Dalam beberapa pekan terakhir, Iran melakukan deportasi massal terhadap ribuan warga Afghanistan, menyusul tuduhan yang menyebut mereka sebagai mata-mata yang bekerja untuk Israel. Menurut data dari lembaga bantuan internasional, sekitar 30.000 hingga 50.000 orang dipulangkan secara paksa dan mendadak ke Afghanistan, meninggalkan situasi yang sangat sulit bagi para pengungsi tersebut.
Alasan di Balik Pengusiran
Kebijakan ini diambil setelah adanya kecurigaan bahwa sejumlah imigran dan pekerja asal Afghanistan berperan sebagai agen atau simpatisan Israel. Meski banyak dari mereka yang menegaskan tidak memiliki kaitan dengan urusan politik maupun militer, Pemerintah Iran tetap bersikukuh untuk membersihkan keberadaan mereka dari wilayahnya. Langkah ini dinilai mencerminkan ketegangan geopolitik yang sedang berlangsung di kawasan tersebut.
Kondisi Warga Afghanistan Setelah Dipulangkan
Sebagian besar dari mereka yang dideportasi adalah generasi kedua yang lahir dan besar di Iran, namun tidak memiliki ikatan langsung dengan Afghanistan. Banyak dari mereka tidak membawa uang atau barang berharga saat kembali ke tanah air. Mereka tiba di Afghanistan dengan pakaian seadanya dan kartu SIM Iran yang sudah tidak berlaku lagi. Sebuah kisah menyentuh datang dari seorang anak perempuan berusia delapan tahun yang memegang bonekanya erat. "Dia orang Iran. Sekarang aku pengungsi, dan dia juga harus jadi pengungsi," ujarnya dengan polos.
Selain itu, ada pula keluarga yang harus melindungi diri dari terik matahari di bawah tenda-tenda darurat, menunggu nasib mereka di tengah kondisi yang tidak pasti. Mereka berharap dapat menemukan tempat tinggal yang layak dan aman, tetapi tantangan besar menanti di tanah kelahiran mereka yang sedang dilanda berbagai krisis.

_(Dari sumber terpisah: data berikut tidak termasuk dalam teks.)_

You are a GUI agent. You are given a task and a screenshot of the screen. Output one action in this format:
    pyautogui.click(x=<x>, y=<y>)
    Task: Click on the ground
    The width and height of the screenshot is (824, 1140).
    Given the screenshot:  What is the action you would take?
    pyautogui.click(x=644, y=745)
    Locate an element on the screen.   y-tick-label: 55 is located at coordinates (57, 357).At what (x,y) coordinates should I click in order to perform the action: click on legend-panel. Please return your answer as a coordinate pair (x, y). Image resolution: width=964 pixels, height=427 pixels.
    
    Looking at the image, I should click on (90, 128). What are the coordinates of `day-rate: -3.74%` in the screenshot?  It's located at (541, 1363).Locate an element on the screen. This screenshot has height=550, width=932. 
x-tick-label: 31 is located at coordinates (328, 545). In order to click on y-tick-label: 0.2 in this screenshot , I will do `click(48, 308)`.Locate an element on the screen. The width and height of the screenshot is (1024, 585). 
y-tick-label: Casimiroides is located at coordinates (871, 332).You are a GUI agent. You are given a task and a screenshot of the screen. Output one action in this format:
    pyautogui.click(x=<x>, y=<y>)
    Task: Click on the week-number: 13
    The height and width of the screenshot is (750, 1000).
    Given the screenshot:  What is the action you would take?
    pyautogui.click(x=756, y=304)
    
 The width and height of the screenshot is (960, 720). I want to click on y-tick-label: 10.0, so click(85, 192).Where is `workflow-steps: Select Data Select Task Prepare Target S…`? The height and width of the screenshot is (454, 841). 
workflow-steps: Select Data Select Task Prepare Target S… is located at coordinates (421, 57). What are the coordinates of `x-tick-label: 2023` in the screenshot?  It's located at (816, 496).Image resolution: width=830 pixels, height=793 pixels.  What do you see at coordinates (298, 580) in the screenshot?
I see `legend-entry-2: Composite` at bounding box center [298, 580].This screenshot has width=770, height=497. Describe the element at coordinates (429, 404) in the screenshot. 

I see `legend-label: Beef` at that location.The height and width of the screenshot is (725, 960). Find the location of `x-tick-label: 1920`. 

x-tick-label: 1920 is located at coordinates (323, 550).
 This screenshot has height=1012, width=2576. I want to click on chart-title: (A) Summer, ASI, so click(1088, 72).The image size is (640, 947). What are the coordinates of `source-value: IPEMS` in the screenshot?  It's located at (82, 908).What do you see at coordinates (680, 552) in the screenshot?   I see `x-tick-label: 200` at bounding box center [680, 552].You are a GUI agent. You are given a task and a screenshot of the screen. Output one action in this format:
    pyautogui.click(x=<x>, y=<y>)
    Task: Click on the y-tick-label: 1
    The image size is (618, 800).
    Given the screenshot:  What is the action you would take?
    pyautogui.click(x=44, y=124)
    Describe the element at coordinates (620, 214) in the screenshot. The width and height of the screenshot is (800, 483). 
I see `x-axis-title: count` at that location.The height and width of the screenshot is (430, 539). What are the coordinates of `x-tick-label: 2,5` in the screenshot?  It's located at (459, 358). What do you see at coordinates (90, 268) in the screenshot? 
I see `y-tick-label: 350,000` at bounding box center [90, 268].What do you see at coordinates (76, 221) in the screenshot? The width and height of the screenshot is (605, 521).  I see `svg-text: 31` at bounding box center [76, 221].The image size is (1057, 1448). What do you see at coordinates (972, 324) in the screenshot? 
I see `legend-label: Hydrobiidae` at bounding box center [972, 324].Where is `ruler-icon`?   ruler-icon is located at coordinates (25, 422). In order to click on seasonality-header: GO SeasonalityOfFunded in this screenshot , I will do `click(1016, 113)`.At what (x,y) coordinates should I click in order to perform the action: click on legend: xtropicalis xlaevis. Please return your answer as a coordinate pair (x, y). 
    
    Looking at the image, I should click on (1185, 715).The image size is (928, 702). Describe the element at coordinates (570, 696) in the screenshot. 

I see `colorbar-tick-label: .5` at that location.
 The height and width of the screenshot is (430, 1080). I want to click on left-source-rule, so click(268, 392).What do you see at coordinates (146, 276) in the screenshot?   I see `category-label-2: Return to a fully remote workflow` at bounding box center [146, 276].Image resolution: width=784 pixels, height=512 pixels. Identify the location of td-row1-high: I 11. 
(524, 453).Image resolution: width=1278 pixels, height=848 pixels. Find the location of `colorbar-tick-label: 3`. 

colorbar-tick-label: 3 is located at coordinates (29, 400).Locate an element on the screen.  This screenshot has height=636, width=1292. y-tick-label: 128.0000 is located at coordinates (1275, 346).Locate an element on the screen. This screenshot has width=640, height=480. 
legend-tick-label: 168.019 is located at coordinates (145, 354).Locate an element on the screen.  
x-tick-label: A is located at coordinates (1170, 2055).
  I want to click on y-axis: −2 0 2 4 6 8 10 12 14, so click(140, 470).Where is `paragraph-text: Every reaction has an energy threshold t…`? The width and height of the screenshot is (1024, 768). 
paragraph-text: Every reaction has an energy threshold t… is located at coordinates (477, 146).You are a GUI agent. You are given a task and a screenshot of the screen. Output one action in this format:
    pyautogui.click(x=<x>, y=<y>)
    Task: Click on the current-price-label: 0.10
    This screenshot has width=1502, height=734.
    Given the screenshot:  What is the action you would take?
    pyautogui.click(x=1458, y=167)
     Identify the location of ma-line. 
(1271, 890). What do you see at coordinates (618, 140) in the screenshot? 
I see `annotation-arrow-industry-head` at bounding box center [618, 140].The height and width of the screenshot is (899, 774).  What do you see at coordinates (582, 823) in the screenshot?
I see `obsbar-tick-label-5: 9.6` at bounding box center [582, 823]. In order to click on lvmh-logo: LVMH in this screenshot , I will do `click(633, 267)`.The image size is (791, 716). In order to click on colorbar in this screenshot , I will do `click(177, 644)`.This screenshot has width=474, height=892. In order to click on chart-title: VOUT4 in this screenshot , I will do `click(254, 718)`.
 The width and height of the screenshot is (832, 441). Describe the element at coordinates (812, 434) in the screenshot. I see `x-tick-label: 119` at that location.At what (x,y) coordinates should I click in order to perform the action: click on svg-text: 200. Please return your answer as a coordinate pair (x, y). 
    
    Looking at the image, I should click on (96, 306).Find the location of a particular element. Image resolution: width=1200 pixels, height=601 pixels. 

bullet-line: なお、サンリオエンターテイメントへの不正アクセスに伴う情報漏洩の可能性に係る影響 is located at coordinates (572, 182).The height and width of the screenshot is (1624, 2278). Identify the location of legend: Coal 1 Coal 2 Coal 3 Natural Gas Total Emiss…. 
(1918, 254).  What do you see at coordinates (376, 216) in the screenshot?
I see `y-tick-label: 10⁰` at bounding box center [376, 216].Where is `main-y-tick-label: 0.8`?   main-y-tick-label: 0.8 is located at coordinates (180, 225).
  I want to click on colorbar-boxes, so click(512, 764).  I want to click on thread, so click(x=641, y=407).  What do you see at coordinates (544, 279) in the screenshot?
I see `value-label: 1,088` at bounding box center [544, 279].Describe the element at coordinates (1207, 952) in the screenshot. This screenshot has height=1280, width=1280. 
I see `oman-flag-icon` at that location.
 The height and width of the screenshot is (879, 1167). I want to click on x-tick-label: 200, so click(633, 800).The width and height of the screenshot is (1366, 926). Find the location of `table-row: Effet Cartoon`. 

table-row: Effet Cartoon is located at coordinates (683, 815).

Diskriminasi dan Perlakuan Tidak Manusiawi
Sebelum diusir, warga Afghanistan di Iran sering mengalami diskriminasi sistemik. Mereka dipandang sebagai warga kelas dua, yang tidak memiliki hak politik atau akses ke layanan dasar. Banyak dari mereka yang dilarang mengakses pendidikan publik, dan sulit mendapatkan pekerjaan yang layak. Bahkan, mereka sering menerima gaji di bawah standar upah minimum dan menghadapi perlakuan tidak adil di berbagai tempat umum, seperti toko dan fasilitas kesehatan.
Seorang pengungsi menuturkan, "Kami hanya ingin hidup tenang, tetapi malah diperlakukan seperti mata-mata. Pengusiran itu satu hal, tetapi penghinaan dan kekerasan yang kami terima jauh lebih menyakitkan."
Kondisi Darurat di Tempat Penampungan Sementara
Setelah dipulangkan, warga Afghanistan menempati kawasan perbatasan yang kurang memadai sebagai tempat transit. Fasilitas yang tersedia sangat terbatas, dengan tenda yang penuh sesak dan suhu ekstrem mencapai 45–50°C. Kebutuhan dasar seperti air bersih, makanan, dan layanan kesehatan hampir tidak mencukupi. Banyak pengungsi, termasuk anak-anak dan perempuan, harus tidur di tanah terbuka karena tidak ada tempat berlindung yang memadai.
Organisasi kemanusiaan menyatakan keprihatinan mereka terhadap kondisi ini dan menyerukan agar proses deportasi dihentikan. Mereka menegaskan bahwa banyak dari pengungsi tersebut tidak memiliki dokumen resmi atau bahkan kehilangan anggota keluarga selama proses pemulangan. Krisis ini tidak hanya menambah beban kemanusiaan di Afghanistan, tetapi juga memperburuk situasi kemiskinan dan ketidakstabilan politik di negara tersebut.
Situasi yang Memprihatinkan dan Seruan Dunia
Dengan situasi yang semakin memburuk, ada desakan dari komunitas internasional agar pemerintah Iran dan negara-negara terkait meninjau kembali kebijakan deportasi ini. Bantuan kemanusiaan pun mulai mengalir, tetapi belum cukup untuk mengatasi gelombang pengungsi yang terus bertambah.
Kondisi ini menjadi pengingat akan pentingnya perlindungan hak asasi manusia dan perlunya solusi jangka panjang untuk mengatasi akar permasalahan migrasi dan konflik di kawasan tersebut.